Pixel coordinate grounding data:
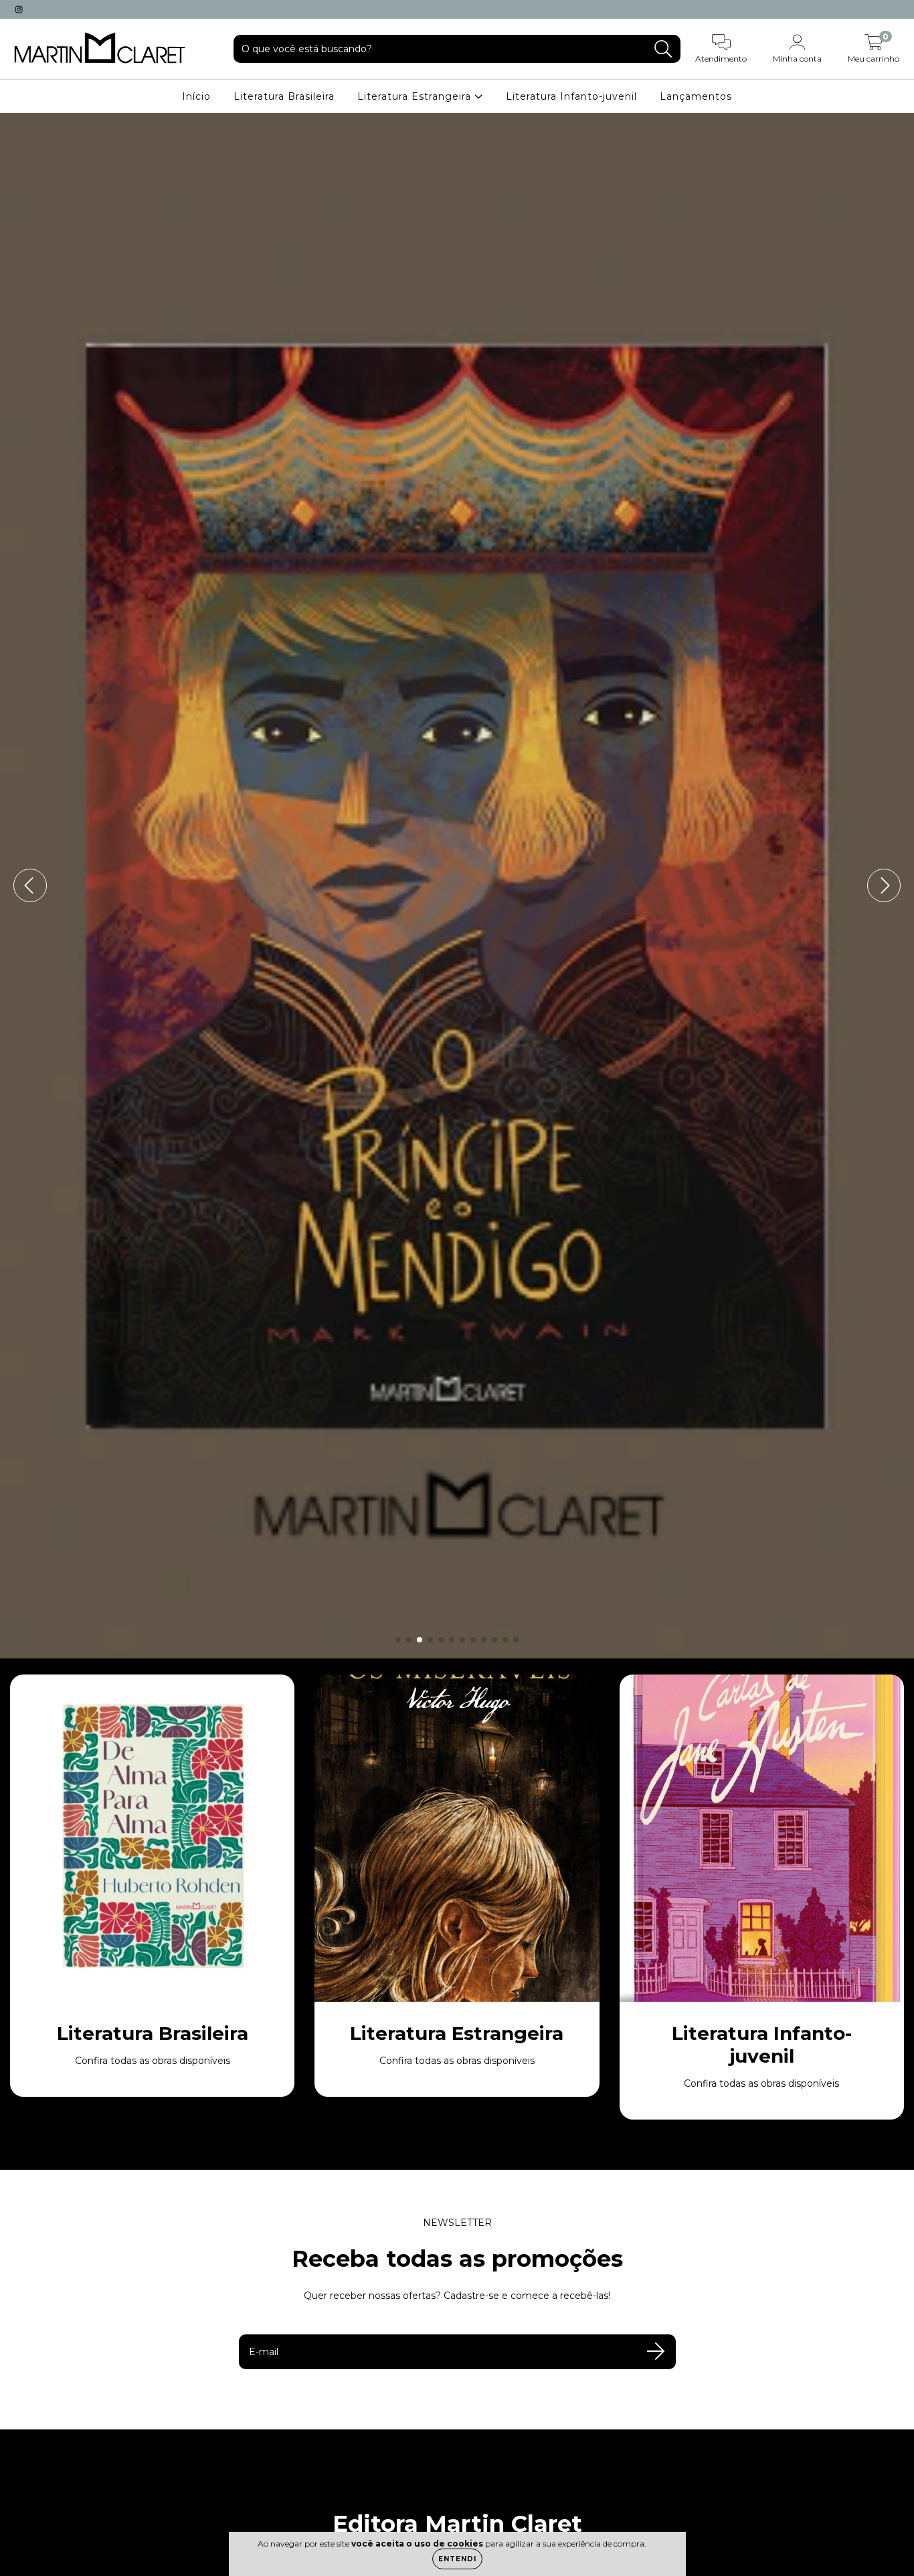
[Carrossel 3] (457, 885)
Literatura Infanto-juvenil (571, 96)
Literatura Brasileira (284, 96)
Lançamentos (696, 96)
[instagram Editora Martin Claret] (18, 9)
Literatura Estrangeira (415, 96)
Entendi (457, 2559)
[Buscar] (663, 49)
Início (196, 96)
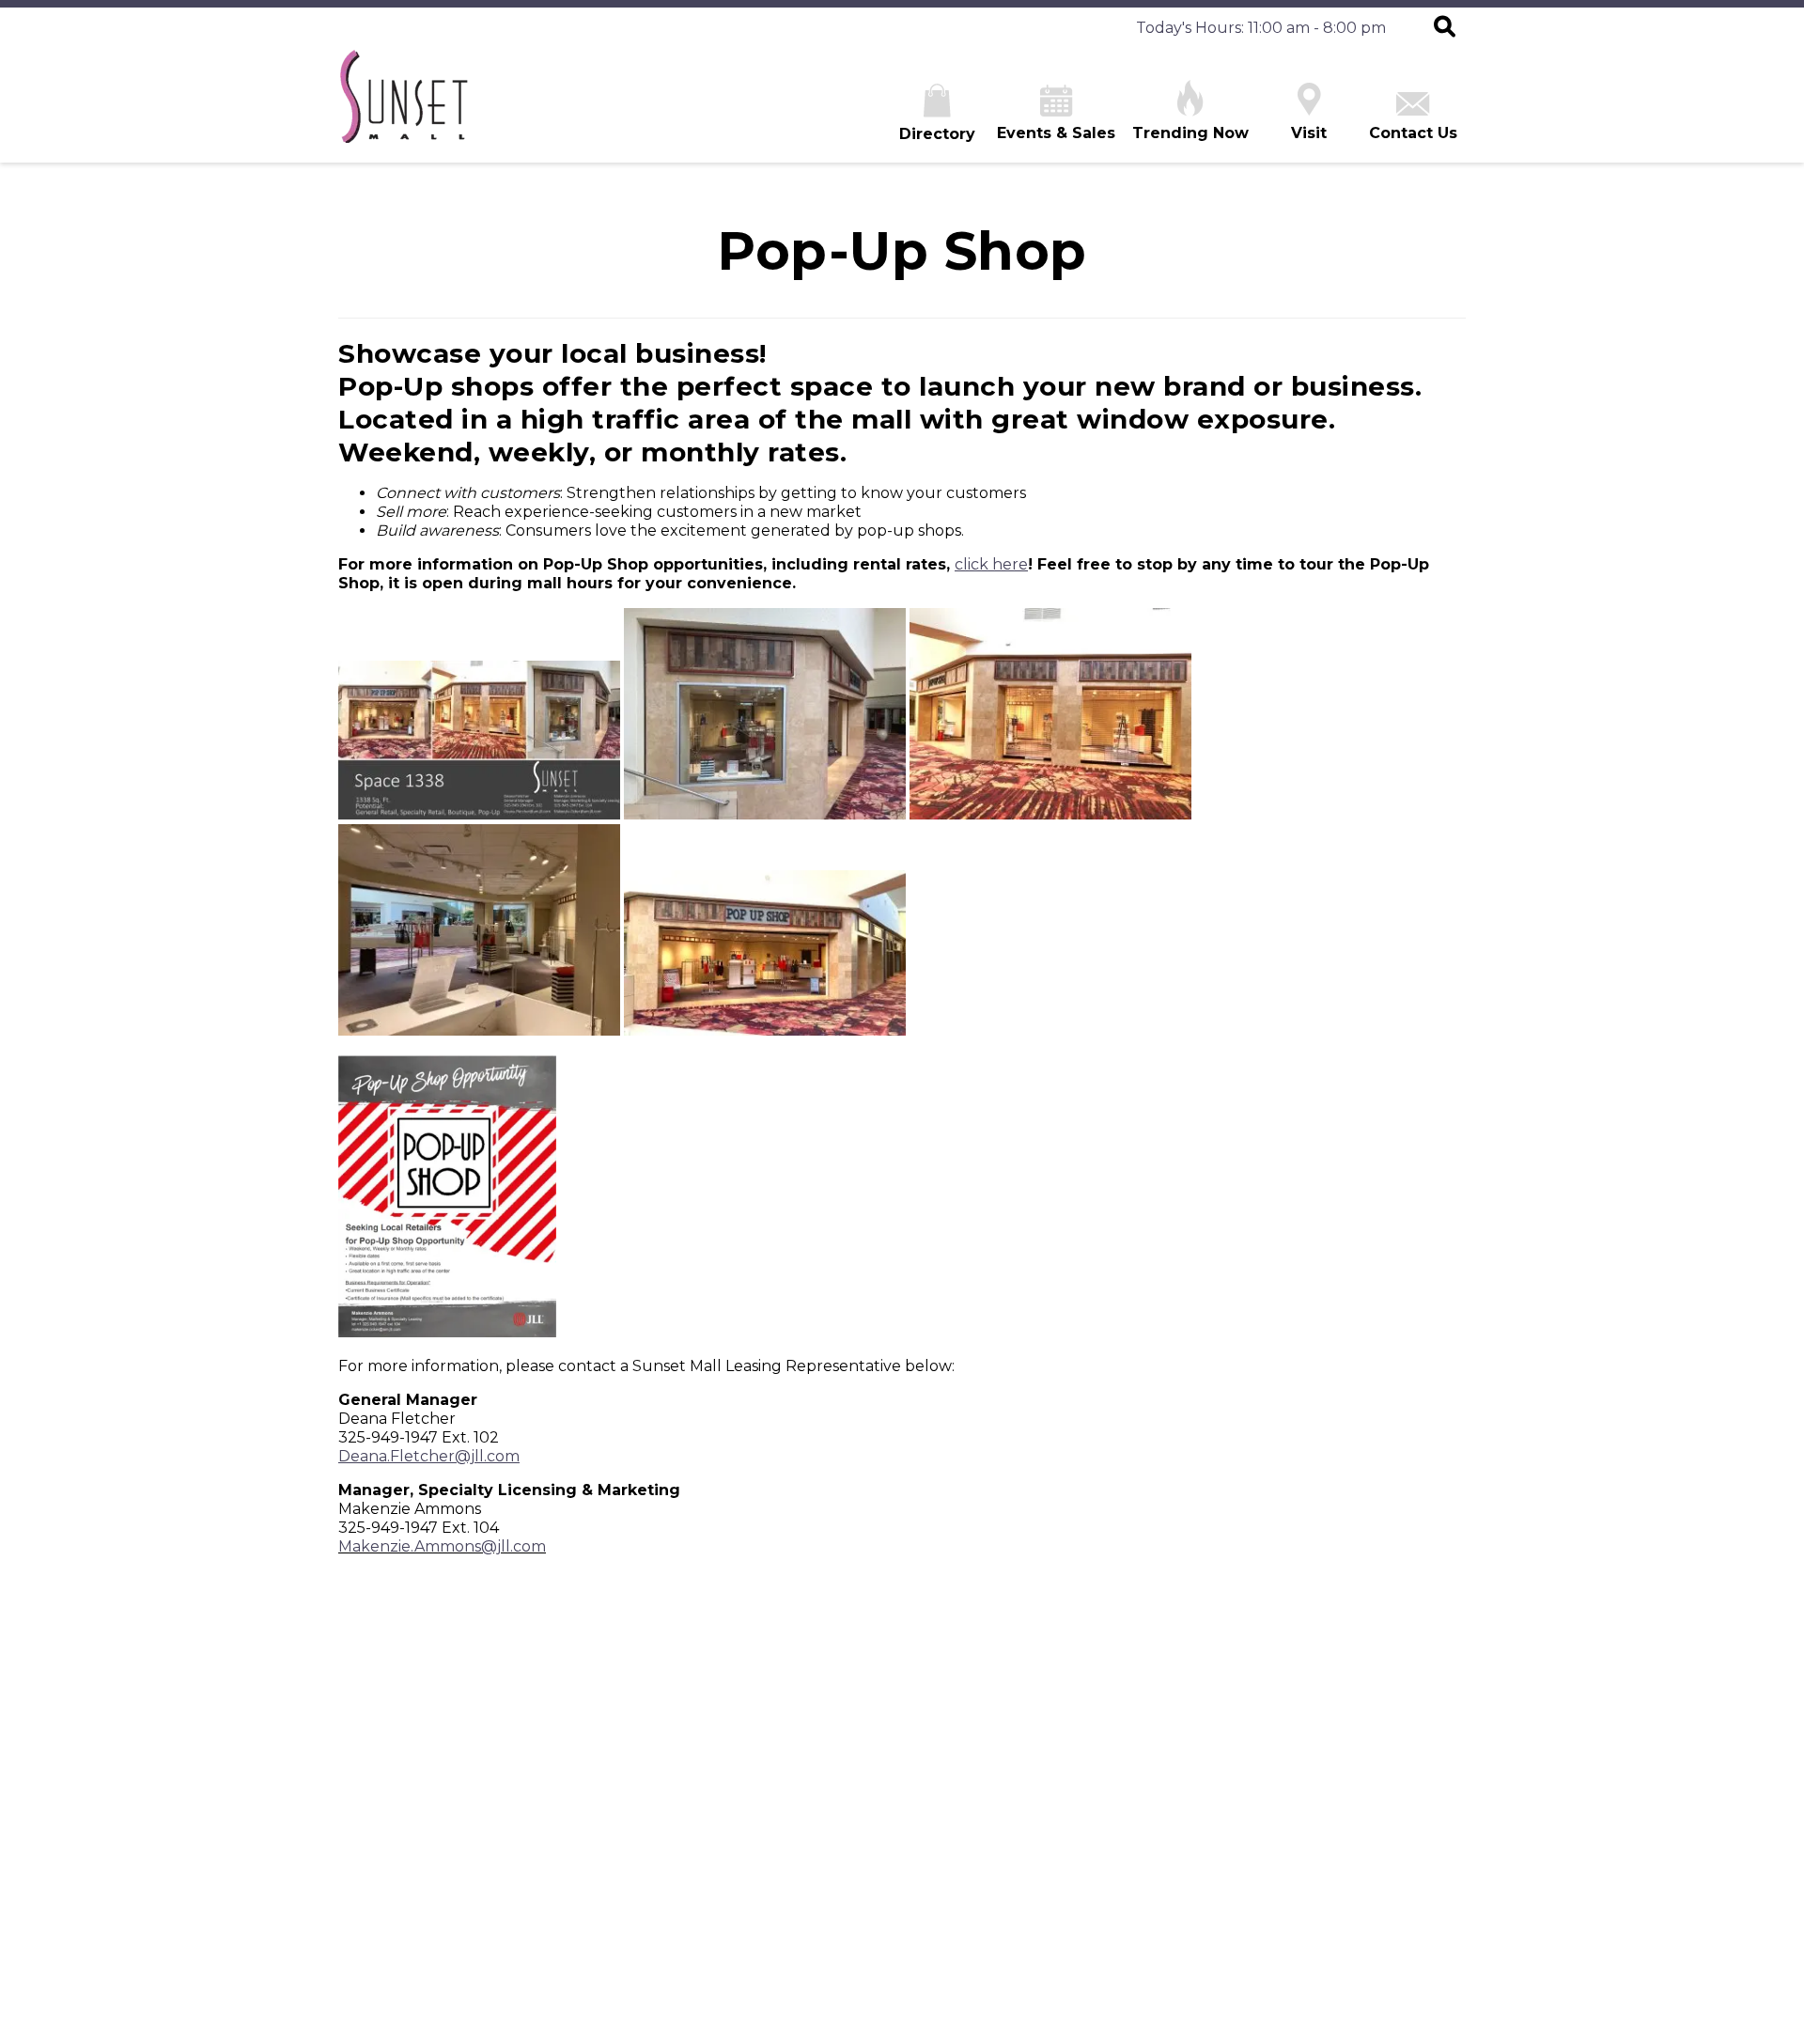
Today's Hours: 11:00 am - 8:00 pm (1261, 28)
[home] (403, 106)
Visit (1309, 133)
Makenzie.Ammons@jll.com (442, 1546)
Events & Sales (1056, 133)
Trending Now (1190, 133)
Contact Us (1413, 133)
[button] (1444, 28)
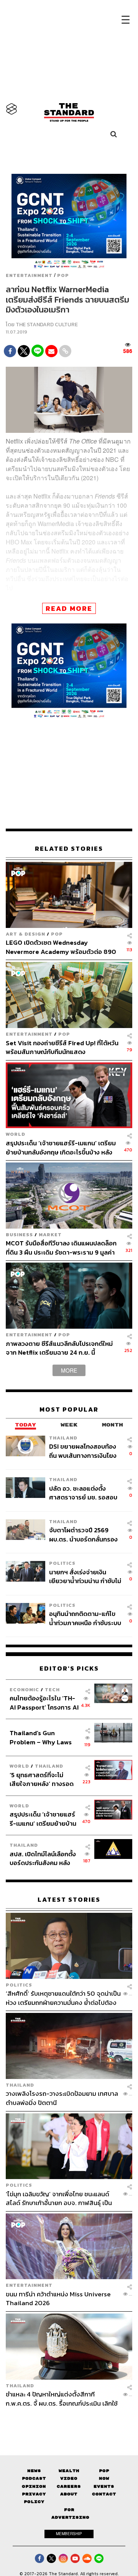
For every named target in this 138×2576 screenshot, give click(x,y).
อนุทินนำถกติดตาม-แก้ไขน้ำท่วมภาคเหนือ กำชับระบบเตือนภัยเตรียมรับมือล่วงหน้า (85, 1618)
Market (50, 1234)
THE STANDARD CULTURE (47, 325)
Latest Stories (69, 1899)
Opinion (34, 2486)
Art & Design (25, 933)
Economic (24, 1689)
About (68, 2494)
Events (104, 2486)
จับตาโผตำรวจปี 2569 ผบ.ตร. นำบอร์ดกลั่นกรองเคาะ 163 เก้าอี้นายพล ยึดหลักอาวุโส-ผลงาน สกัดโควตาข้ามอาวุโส (83, 1534)
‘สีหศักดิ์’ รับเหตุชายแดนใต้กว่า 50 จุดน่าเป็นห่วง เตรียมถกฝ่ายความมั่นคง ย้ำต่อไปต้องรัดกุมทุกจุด (63, 1997)
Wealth (69, 2471)
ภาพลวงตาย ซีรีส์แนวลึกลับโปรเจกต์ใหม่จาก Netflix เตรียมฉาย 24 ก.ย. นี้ (59, 1348)
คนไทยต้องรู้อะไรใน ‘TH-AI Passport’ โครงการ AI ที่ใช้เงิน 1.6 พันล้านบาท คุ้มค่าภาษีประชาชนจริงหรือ (44, 1702)
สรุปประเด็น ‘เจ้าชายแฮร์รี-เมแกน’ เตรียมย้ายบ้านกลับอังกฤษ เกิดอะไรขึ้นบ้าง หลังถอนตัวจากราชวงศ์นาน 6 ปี (61, 1147)
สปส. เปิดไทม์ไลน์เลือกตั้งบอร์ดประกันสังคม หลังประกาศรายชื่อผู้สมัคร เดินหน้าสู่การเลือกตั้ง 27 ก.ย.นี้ (43, 1858)
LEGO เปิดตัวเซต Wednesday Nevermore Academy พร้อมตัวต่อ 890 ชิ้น (61, 946)
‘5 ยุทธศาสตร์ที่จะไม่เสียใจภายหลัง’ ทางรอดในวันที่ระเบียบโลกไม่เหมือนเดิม (42, 1779)
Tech (52, 1689)
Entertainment (29, 275)
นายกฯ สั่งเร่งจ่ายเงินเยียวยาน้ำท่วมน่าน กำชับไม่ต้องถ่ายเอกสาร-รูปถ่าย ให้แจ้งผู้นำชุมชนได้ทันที (85, 1576)
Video (68, 2478)
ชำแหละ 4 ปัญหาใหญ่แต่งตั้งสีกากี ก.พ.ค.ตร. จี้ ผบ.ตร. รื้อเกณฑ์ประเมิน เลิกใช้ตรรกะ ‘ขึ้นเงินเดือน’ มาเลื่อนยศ (62, 2398)
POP (63, 275)
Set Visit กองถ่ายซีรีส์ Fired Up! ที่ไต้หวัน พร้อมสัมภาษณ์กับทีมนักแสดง (62, 1047)
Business (19, 1234)
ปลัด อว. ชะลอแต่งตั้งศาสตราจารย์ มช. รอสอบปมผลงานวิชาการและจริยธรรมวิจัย (83, 1492)
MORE (69, 1370)
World (15, 1134)
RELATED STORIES (69, 848)
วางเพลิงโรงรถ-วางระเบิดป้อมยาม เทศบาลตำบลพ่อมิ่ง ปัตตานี (62, 2097)
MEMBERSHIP (69, 2533)
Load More (69, 2421)
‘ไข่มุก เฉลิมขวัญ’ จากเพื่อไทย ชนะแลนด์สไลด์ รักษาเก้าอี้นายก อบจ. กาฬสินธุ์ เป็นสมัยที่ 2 (59, 2198)
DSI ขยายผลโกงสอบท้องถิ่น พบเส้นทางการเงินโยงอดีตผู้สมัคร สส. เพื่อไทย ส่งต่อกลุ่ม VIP (83, 1450)
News (34, 2471)
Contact (104, 2494)
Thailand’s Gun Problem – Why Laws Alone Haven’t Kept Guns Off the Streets (41, 1737)
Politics (62, 1563)
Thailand (63, 1437)
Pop (104, 2471)
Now (104, 2478)
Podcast (34, 2478)
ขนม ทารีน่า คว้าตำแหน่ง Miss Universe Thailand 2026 (58, 2298)
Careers (69, 2486)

WHAT TO DO. Only lines holding the word "Thailand" belong in the answer; copy all of them from the records.

FINAL ANSWER.
Thailand’s Gun Problem – Why Laws Alone Haven’t Kept Guns Off the Streets (41, 1737)
Thailand (63, 1437)
ขนม ทารีน่า คว้าตำแหน่ง Miss Universe Thailand 2026 (58, 2298)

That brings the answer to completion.